> _Given data_:
——

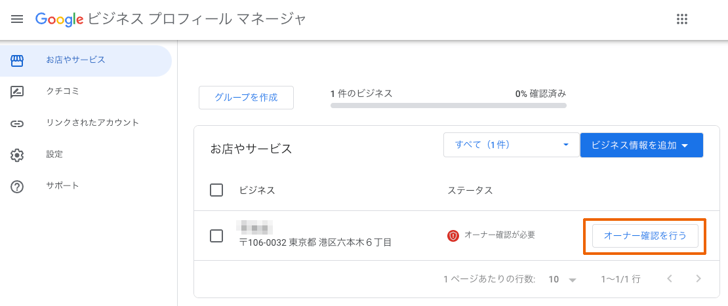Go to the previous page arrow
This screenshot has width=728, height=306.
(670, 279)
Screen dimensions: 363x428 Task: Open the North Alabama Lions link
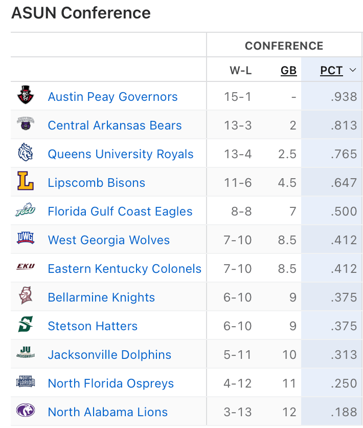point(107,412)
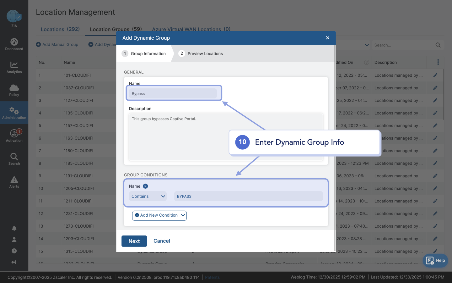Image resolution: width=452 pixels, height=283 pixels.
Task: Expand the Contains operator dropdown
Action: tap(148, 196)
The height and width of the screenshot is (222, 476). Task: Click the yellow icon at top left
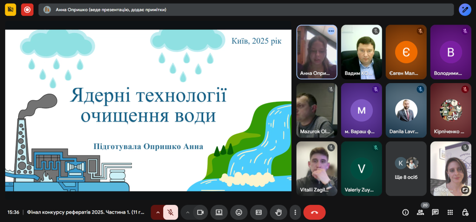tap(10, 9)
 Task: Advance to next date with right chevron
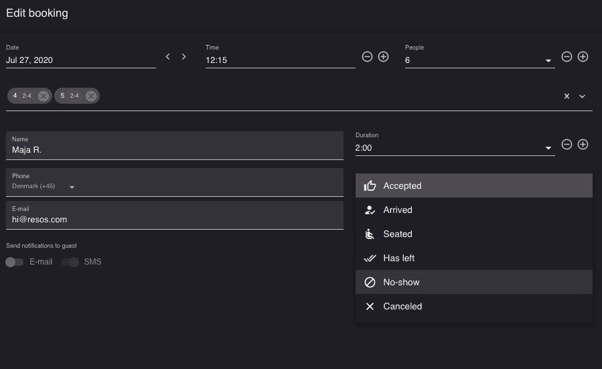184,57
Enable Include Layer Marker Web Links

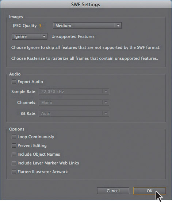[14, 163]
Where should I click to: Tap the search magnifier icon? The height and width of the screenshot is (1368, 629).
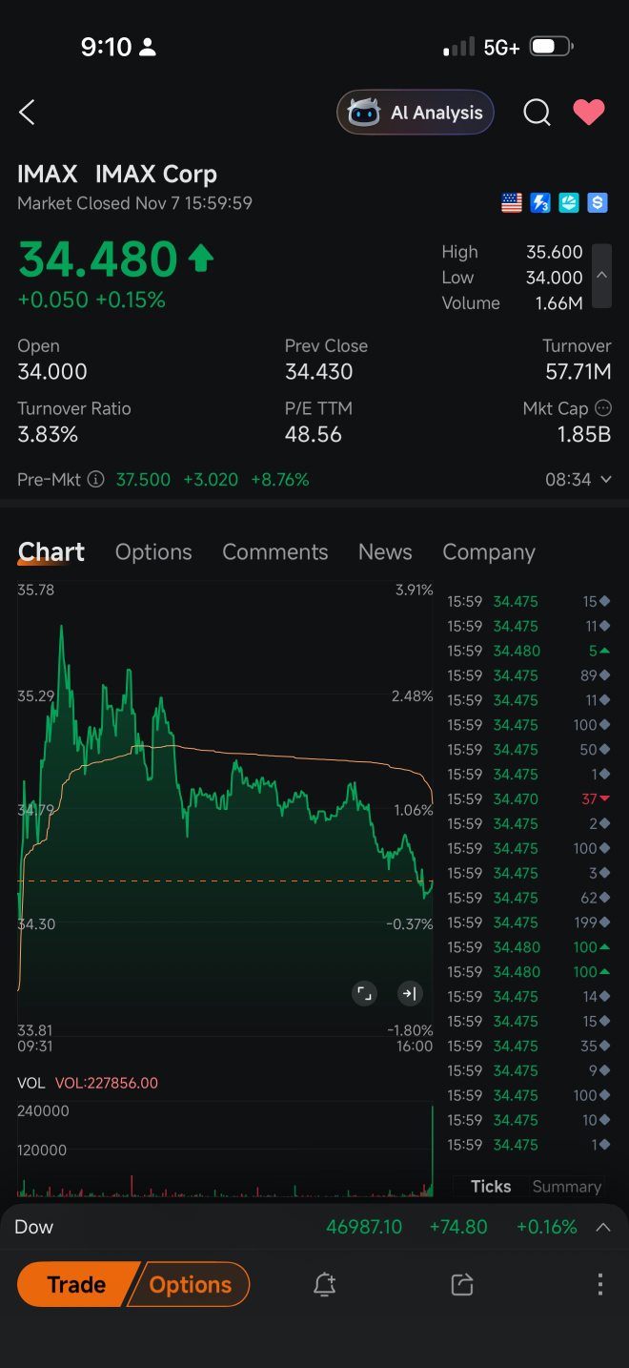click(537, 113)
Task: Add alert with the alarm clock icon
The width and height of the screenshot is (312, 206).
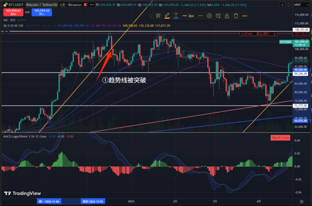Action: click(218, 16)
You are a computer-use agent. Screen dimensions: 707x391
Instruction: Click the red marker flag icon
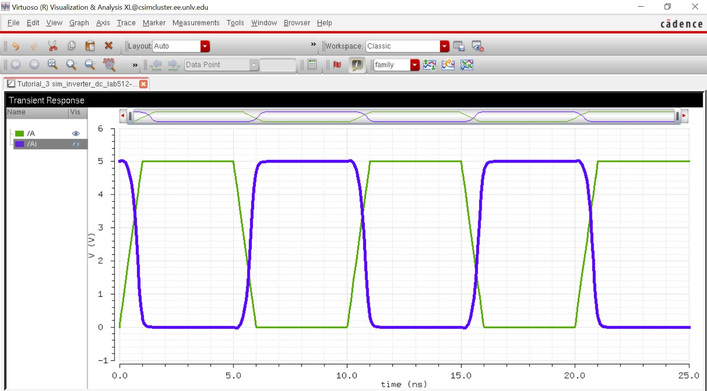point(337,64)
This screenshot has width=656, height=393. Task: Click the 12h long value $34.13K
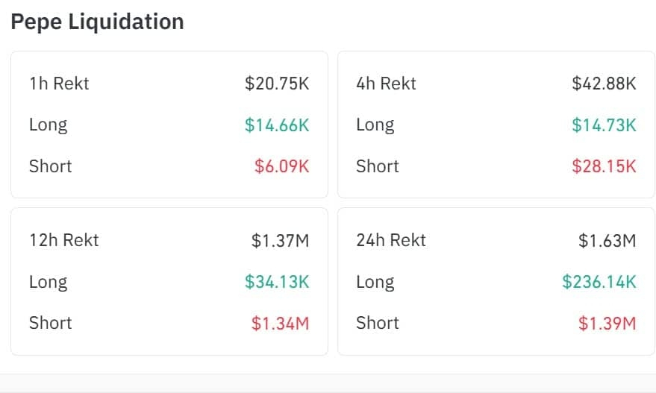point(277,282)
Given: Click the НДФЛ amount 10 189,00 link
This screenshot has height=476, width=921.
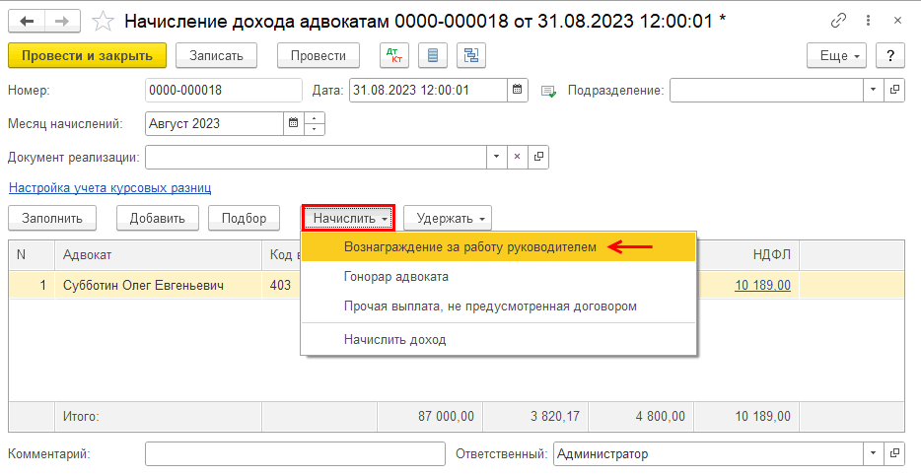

——

> _Exercise description_:
When you reach the line containing "Task: Advance to" in the entries above, please retype it and each line after it through the last one, exactly, without the pictures.

> _Expected output_:
 Task: Advance to next date with right chevron
184,57
Enable Include Layer Marker Web Links

[14, 163]
Where should I click to: Tap the search magnifier icon? The height and width of the screenshot is (1368, 629).
click(537, 113)
Task: Add alert with the alarm clock icon
The width and height of the screenshot is (312, 206).
Action: click(218, 16)
You are a computer-use agent. Screen dimensions: 707x391
Instruction: Click the red marker flag icon
point(337,64)
This screenshot has width=656, height=393. Task: Click the 12h long value $34.13K
point(277,282)
Given: Click the НДФЛ amount 10 189,00 link
This screenshot has height=476, width=921.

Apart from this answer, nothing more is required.